Barriers to Entry

by December 7, 2005

User experience professionals (be they researchers or designers) generally want to make tasks as easy as possible for the people using their products. Social systems that build value through participation are particularly ripe for “low barriers to entry”: enabling people to contribute with minimal effort. Usually that amounts to simplified (if any) registration processes that require little commitment to engage.

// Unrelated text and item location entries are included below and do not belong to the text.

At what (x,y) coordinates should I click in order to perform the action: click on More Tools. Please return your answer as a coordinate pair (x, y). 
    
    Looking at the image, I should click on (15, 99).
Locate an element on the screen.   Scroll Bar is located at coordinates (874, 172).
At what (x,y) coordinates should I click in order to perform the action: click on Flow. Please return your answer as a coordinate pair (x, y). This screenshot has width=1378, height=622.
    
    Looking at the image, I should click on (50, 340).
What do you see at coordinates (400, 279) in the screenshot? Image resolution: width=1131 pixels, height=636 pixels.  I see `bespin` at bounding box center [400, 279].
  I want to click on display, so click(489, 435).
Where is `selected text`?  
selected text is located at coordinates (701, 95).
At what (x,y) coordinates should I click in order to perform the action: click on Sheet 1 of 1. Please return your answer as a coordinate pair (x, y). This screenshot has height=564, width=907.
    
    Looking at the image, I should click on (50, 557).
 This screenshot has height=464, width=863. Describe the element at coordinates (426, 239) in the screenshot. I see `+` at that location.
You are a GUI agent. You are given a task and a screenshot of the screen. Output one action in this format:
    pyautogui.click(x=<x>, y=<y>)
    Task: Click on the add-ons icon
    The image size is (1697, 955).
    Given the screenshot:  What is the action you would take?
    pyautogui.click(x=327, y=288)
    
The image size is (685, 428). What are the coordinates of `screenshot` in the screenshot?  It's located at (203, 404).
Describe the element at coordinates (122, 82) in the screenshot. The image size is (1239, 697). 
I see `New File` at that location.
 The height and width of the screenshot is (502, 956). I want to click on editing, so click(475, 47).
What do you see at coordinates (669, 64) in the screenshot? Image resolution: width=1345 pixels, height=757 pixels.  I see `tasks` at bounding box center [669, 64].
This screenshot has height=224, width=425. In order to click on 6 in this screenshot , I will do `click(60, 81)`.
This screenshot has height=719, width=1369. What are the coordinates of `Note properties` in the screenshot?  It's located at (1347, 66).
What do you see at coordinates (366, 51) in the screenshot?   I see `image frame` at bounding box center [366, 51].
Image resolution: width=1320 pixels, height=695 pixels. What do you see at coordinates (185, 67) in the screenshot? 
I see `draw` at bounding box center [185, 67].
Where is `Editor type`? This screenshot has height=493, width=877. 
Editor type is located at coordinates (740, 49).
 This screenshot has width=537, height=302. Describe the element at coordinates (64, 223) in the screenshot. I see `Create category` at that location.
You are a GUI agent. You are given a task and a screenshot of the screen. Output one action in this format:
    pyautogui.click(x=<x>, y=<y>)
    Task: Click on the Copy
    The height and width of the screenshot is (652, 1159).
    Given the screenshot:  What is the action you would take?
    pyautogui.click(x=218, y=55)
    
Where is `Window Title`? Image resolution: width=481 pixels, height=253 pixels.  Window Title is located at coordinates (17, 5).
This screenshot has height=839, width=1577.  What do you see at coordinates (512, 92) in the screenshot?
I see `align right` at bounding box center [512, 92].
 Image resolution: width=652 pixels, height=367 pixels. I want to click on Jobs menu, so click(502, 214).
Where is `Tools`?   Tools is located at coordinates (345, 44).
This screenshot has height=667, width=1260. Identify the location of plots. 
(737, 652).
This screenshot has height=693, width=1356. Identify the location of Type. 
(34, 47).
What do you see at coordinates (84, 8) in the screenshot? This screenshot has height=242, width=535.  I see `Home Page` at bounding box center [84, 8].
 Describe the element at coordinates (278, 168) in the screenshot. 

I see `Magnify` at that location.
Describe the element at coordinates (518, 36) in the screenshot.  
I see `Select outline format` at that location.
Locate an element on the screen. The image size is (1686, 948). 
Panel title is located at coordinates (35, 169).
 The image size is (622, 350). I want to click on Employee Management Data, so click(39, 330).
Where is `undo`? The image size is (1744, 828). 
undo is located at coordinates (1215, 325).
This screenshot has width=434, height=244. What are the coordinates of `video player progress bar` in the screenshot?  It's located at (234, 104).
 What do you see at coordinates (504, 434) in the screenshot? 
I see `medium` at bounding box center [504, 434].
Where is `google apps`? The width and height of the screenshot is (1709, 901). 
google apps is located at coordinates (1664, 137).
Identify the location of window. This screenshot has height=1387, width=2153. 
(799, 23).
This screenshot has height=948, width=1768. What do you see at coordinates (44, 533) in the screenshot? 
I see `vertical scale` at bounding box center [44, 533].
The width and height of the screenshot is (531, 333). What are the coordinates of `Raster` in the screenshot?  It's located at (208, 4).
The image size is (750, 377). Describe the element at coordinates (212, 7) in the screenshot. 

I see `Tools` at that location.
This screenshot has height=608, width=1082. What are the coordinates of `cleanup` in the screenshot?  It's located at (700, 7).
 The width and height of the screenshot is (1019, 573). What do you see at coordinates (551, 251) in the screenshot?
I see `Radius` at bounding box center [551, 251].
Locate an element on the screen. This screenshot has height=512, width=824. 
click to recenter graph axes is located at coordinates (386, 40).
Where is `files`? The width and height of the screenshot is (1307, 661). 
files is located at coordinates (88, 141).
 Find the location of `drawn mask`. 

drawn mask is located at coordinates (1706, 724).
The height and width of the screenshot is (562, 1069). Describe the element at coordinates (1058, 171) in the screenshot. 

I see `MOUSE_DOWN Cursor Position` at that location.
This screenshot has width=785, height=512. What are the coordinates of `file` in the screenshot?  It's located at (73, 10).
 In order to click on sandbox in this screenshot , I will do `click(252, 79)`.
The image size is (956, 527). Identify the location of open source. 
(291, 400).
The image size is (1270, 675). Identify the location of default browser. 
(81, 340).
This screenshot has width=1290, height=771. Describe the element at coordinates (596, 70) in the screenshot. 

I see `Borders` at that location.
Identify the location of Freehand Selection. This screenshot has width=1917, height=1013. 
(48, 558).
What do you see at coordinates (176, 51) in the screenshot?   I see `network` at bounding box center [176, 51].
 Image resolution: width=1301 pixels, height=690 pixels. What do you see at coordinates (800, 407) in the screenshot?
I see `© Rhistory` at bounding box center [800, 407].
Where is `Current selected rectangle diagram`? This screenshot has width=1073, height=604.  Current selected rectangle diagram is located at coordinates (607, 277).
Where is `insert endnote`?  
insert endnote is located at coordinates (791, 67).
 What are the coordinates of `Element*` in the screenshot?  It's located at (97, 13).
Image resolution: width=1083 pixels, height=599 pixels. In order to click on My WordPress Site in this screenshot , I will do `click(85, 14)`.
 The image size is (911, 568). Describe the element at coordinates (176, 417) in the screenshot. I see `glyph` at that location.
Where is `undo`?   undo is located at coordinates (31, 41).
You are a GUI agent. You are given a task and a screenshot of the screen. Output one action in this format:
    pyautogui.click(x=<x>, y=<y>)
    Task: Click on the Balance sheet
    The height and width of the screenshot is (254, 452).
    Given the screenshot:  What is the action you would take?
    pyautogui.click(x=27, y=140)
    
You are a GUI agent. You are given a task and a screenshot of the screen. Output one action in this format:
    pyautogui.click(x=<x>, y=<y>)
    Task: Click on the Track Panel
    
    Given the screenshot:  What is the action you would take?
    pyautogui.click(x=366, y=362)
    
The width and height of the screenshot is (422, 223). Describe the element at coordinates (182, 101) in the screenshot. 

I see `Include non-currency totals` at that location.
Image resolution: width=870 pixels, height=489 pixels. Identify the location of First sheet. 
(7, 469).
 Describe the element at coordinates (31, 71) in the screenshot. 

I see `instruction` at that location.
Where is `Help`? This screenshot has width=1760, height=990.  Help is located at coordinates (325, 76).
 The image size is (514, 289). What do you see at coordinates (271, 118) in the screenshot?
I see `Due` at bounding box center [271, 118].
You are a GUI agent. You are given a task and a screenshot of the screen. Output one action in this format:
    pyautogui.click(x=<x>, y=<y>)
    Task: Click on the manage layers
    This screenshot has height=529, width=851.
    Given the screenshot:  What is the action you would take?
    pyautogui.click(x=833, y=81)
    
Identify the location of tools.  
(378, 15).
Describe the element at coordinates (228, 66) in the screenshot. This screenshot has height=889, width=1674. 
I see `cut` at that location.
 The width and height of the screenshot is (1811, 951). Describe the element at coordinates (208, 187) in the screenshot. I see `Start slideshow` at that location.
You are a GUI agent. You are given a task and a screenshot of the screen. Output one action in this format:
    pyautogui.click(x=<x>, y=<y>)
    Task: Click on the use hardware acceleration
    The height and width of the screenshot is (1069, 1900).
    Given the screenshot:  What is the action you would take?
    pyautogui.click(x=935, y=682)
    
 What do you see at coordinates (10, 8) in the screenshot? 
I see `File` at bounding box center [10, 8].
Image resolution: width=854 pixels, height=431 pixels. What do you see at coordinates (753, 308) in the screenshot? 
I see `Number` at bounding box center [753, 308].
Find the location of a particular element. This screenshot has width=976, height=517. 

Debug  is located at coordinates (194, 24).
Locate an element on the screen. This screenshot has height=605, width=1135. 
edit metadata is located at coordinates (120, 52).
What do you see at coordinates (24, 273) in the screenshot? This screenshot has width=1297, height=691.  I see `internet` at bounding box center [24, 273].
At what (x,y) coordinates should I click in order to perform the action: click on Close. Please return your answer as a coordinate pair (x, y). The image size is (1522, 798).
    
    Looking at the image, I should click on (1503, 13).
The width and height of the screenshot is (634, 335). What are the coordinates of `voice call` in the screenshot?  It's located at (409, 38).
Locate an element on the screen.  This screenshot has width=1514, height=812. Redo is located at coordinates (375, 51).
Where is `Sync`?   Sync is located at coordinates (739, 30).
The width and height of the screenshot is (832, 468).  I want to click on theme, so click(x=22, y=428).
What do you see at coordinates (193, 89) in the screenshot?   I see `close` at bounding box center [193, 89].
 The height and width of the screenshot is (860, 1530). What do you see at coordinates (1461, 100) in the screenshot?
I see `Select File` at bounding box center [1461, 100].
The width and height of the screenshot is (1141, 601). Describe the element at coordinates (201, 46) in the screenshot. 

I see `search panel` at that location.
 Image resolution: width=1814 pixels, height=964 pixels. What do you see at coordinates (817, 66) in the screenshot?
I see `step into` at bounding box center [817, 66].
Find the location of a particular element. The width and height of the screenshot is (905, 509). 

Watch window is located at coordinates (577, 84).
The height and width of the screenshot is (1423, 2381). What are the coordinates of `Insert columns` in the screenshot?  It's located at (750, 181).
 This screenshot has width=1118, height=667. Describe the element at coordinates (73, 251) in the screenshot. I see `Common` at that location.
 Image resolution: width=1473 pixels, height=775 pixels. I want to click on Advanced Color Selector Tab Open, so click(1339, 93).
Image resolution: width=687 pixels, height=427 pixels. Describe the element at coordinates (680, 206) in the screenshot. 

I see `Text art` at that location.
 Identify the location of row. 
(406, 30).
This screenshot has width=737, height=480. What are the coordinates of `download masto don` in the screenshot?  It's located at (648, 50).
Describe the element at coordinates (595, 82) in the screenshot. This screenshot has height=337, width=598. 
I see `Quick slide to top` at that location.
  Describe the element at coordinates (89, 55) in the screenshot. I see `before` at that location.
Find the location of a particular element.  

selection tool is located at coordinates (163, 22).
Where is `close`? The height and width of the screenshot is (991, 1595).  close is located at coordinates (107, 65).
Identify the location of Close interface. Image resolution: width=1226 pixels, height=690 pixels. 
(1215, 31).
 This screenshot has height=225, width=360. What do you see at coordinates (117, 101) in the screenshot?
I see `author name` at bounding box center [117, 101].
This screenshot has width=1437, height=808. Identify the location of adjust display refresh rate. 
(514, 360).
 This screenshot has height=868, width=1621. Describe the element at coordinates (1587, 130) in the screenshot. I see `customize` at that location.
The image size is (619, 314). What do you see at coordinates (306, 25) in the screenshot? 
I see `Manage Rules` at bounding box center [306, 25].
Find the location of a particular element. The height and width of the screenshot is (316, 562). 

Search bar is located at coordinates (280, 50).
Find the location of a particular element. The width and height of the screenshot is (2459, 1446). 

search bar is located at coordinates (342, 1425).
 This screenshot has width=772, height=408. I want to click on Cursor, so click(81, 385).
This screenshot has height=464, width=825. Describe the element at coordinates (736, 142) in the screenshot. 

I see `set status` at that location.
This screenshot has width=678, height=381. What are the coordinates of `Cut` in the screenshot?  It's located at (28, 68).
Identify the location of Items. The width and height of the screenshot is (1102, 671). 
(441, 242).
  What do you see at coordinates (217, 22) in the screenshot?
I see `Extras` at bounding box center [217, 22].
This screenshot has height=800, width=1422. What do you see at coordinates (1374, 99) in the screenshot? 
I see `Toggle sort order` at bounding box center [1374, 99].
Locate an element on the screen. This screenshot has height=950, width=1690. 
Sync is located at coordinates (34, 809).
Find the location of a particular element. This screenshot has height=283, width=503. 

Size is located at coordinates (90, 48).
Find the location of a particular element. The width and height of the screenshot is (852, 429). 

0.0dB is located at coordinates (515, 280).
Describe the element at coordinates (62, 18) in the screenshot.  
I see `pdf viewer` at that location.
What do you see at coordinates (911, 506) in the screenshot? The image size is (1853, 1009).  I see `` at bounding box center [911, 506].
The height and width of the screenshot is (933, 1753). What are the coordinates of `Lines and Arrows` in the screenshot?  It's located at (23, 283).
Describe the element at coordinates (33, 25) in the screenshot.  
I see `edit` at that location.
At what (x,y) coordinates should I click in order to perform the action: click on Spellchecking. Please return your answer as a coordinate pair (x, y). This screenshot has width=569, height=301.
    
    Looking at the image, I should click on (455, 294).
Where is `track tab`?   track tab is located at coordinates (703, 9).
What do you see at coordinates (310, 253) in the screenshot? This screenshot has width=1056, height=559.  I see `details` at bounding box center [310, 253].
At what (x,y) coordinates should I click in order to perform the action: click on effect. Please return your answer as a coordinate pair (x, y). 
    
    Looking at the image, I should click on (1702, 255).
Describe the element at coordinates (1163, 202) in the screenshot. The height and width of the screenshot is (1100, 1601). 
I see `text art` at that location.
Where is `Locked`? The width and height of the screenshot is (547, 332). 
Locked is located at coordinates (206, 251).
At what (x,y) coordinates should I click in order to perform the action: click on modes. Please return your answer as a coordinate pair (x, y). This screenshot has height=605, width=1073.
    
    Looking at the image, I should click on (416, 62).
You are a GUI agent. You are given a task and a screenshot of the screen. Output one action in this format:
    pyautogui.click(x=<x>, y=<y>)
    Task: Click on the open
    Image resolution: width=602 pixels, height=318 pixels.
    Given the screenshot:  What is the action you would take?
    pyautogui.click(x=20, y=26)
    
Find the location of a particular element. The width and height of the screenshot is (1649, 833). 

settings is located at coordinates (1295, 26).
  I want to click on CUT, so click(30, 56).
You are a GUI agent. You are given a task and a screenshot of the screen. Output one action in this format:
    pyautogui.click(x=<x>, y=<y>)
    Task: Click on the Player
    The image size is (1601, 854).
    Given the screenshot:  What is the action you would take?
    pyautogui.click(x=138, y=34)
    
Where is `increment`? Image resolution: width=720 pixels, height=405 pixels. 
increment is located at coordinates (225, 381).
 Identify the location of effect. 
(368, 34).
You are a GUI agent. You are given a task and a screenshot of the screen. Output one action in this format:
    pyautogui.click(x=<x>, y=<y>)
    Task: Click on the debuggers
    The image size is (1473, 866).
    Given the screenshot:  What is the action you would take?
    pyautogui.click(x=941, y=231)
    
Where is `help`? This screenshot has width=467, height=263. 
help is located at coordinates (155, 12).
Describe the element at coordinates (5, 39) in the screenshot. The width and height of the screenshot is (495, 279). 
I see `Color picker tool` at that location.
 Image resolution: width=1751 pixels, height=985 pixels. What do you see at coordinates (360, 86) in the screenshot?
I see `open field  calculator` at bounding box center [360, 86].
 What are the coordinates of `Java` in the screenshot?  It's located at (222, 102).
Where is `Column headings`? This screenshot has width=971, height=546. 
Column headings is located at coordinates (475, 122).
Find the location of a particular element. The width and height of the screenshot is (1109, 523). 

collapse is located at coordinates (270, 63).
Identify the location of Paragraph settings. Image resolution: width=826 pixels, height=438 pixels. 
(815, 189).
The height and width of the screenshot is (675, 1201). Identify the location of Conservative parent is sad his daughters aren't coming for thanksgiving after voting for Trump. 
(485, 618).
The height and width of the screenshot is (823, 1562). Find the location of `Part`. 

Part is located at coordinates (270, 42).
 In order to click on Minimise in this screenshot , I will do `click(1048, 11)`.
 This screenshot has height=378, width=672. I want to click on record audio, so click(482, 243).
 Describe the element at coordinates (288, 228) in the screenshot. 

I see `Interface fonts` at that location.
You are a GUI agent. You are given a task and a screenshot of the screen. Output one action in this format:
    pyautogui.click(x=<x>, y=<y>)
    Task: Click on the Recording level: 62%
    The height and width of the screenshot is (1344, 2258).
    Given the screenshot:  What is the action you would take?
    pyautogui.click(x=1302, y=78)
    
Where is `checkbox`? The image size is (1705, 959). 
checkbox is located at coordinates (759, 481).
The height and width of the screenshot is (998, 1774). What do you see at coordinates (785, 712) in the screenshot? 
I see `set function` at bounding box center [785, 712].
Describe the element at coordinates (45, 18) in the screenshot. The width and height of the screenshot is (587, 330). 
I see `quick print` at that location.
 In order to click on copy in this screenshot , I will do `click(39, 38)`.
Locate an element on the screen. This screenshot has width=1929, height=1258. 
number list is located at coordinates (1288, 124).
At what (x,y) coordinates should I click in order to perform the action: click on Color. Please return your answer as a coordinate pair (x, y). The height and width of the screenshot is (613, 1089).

But as Derek Powazek pointed in Design for Community (back in 2001), value can increase when barriers exist. Derek’s specific example was that “burying the submit button [in community Web sites] encourages fewer, but better posts.” This same principle is upheld by eBay through its listing fees:

“As a free site, TaoBao suffers […] because it costs nothing to list an item, it's a haven for spam and unrealistic starting bid prices, just as eBay's own American site becomes a clutter of noise when it rolls out the occasional free-listing day. That just proves that the quality of traffic is just as important as the quantity.” –Is eBay Dead in China?, 2005

Now Wikipedia, perhaps one of the best sources for “user-generated” content online, has erected barriers to participation in an effort to increase quality.“Wikipedia will now require users to register before they can create articles. The website hopes that the registration requirement will limit the number of stories being created. ‘What we're hopeful to see is that by slowing that down to 1,500 a day from several thousand, the people who are monitoring this will have more ability to improve the quality.’” -Wikipedia Tightens the Reins

The lesson here for interface designers is that easy for the individual isn’t always best for the collective… though many times it is.